» PROBLEM: Write out, word for word, the lines running from the line containing "Vishnu and Sunaina's 100 kisses! (268, 2431)" through the last line, both included.

>>>

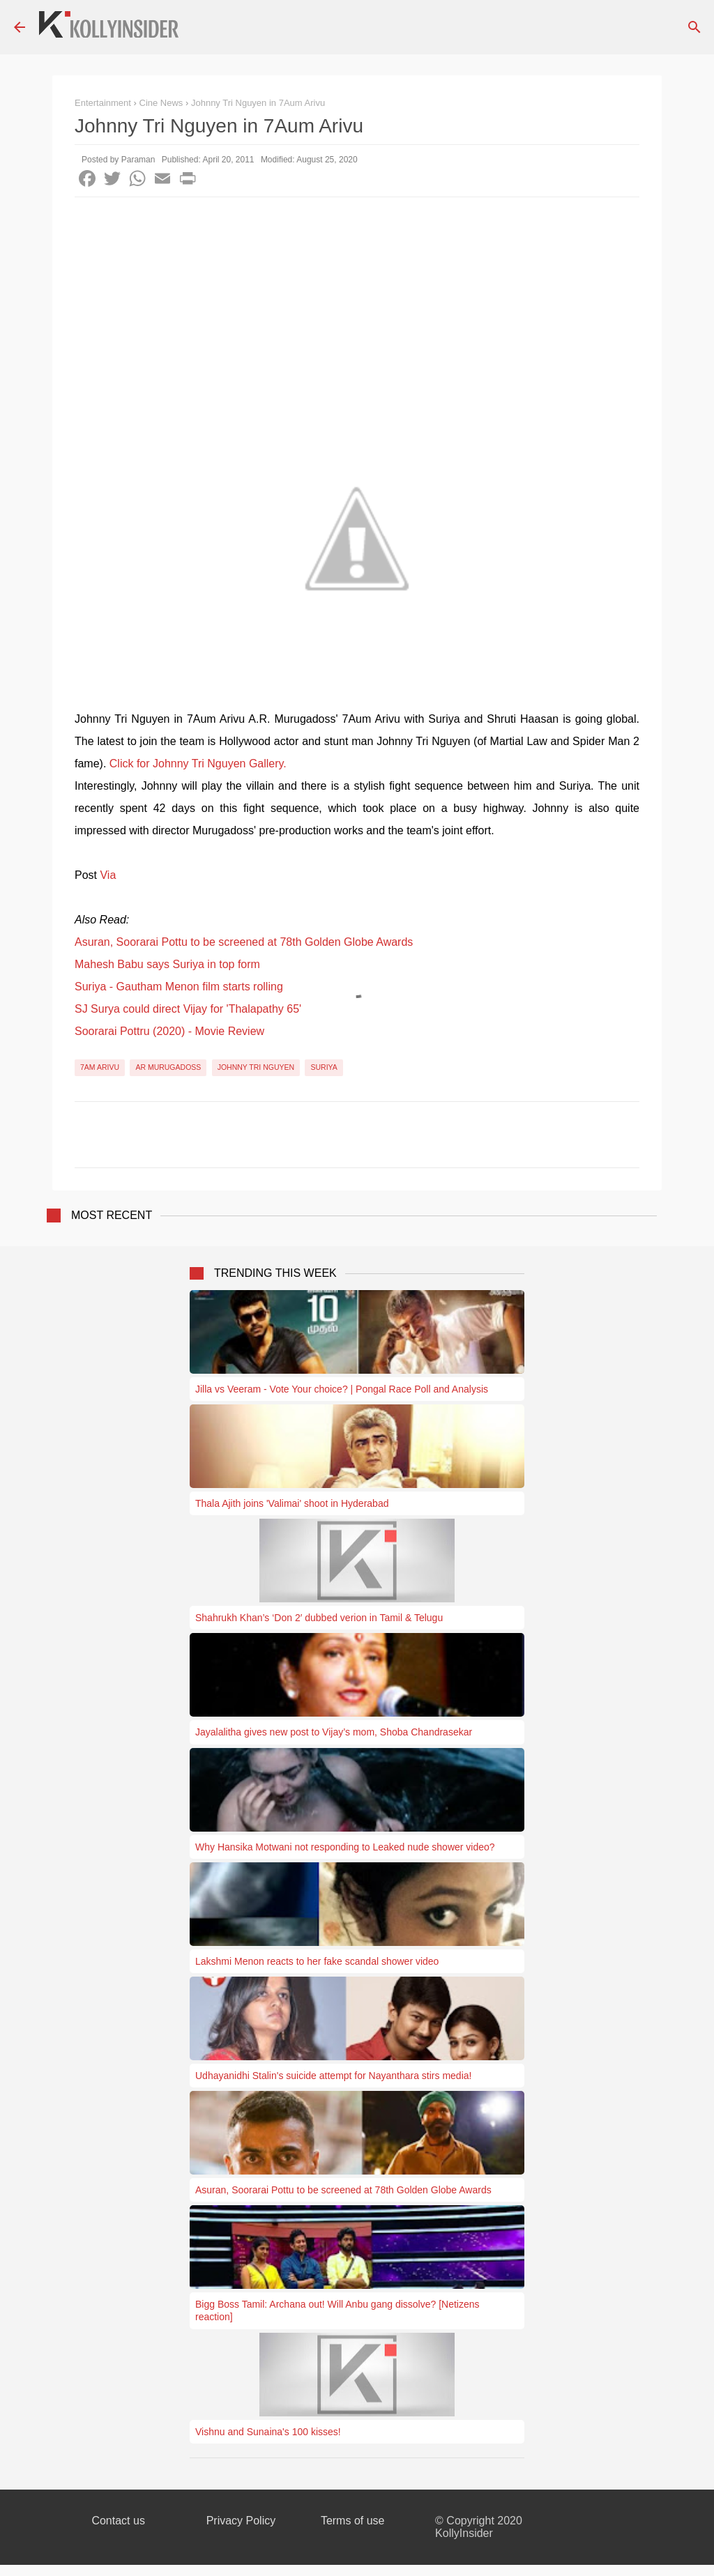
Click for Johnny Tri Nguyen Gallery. (198, 763)
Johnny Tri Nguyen (256, 1067)
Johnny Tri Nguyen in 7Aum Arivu (258, 103)
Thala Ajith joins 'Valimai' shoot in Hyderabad (291, 1503)
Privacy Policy (241, 2521)
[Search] (694, 27)
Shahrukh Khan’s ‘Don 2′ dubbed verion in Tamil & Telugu (319, 1617)
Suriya (323, 1067)
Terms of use (353, 2521)
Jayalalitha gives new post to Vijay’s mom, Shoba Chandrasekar (333, 1732)
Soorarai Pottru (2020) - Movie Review (169, 1031)
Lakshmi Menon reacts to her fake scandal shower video (317, 1961)
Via (108, 875)
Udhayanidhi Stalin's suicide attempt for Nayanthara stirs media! (333, 2075)
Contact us (117, 2521)
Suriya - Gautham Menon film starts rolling (179, 986)
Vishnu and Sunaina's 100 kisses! (268, 2431)
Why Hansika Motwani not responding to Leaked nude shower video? (345, 1847)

<<<

» WORKED ANSWER:
Vishnu and Sunaina's 100 kisses! (268, 2431)
Why Hansika Motwani not responding to Leaked nude shower video? (345, 1847)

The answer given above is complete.